Monday, August 30, 2010

Coffee Protocol

Okay, so I'm putting this out there.

I admit that I'm a little petty about etiquette.  (Like on the train: when seats are empty, people should sit diagonally from you as opposed to next to you.)  But I also think that if there's a standard etiquette-related protocol, people should know about it.

The big thing about this [media] industry is that everyone takes people out for coffee, whether it be for networking, or meetings, or when you're in that awkward stage of just starting your career, and you want to pick someone's brain for their "tips and secrets to making it big."

I've had a few instances now of being invited to coffee for specific industry reasons (by people I didn't really know), and then I have to pay for my own, or in the more unusual case, I'm COMPLETELY left without a beverage.  This happened the other day, and then I realized that it happens to me too frequently.
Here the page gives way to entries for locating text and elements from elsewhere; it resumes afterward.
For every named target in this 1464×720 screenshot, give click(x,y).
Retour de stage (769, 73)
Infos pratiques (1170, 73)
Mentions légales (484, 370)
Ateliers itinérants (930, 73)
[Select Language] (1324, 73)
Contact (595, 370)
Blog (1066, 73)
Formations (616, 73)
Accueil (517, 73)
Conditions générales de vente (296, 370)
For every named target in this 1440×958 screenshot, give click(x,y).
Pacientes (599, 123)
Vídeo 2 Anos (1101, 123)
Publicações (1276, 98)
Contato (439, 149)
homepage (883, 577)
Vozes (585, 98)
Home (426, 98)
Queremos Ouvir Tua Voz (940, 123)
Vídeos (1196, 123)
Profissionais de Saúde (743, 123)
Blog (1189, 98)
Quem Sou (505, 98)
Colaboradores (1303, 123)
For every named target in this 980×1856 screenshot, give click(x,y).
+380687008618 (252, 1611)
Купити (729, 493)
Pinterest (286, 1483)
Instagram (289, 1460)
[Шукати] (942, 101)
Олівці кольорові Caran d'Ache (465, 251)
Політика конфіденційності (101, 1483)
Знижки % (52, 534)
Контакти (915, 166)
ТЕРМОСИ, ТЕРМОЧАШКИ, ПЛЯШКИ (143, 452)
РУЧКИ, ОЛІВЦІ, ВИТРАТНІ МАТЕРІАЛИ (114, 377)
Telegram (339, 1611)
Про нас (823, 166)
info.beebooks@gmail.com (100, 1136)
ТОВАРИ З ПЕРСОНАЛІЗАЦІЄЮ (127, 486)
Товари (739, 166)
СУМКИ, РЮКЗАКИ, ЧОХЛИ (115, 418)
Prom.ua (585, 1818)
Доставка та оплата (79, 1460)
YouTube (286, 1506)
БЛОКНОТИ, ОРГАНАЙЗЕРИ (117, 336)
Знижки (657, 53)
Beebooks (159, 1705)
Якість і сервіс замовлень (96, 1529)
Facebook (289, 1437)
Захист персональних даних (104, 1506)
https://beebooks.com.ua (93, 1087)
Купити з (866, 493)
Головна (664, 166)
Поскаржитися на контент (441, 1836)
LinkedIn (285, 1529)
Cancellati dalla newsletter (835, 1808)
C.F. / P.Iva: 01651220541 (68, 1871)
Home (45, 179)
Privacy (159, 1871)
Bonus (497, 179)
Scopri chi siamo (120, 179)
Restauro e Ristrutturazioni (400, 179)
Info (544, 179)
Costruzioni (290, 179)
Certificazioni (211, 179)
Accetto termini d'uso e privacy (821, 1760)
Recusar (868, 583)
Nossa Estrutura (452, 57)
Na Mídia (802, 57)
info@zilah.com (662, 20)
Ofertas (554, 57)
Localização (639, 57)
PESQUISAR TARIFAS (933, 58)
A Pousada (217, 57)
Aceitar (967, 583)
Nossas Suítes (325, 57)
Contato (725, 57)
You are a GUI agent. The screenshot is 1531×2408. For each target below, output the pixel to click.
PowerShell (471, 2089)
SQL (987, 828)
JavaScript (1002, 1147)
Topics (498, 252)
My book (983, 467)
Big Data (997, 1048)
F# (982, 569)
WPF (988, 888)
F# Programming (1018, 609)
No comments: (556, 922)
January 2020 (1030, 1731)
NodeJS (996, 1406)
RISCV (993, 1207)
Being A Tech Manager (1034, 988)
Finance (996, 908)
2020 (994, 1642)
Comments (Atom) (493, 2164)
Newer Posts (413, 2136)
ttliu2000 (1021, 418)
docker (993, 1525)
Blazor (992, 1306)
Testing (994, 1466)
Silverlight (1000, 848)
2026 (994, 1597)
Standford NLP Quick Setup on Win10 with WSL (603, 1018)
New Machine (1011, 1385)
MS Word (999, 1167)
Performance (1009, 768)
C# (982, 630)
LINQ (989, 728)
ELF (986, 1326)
Here's where I think you're in charge of picking up the entire tab for coffee, especially for someone you don't know that well:
  • you're the one who invited the other person out for a specific reason
    • you used a phrase somewhere in the initial correspondence (leading to the coffee meeting) such as:
      • "I'd like to pick your brain about .... xyz"
      • "I wanted to know what you thought about ..."
      • "I have this show idea and I wanted to run it by you, seeing how you're a development executive, could you comment?"
      • "I'm new to the business and am looking for some advice ..."
      • "I was hoping you could walk me through how to ..."
      • "I wanted to run something by you ..."
      • "I have a show idea and wanted to see if you'd like to work on it with me"
  • you're pitching someone on the idea of working on something for free
It's not the cost of the coffee, it's the principle of protocol.  A coffee is a small courtesy for to "repay" someone for their time.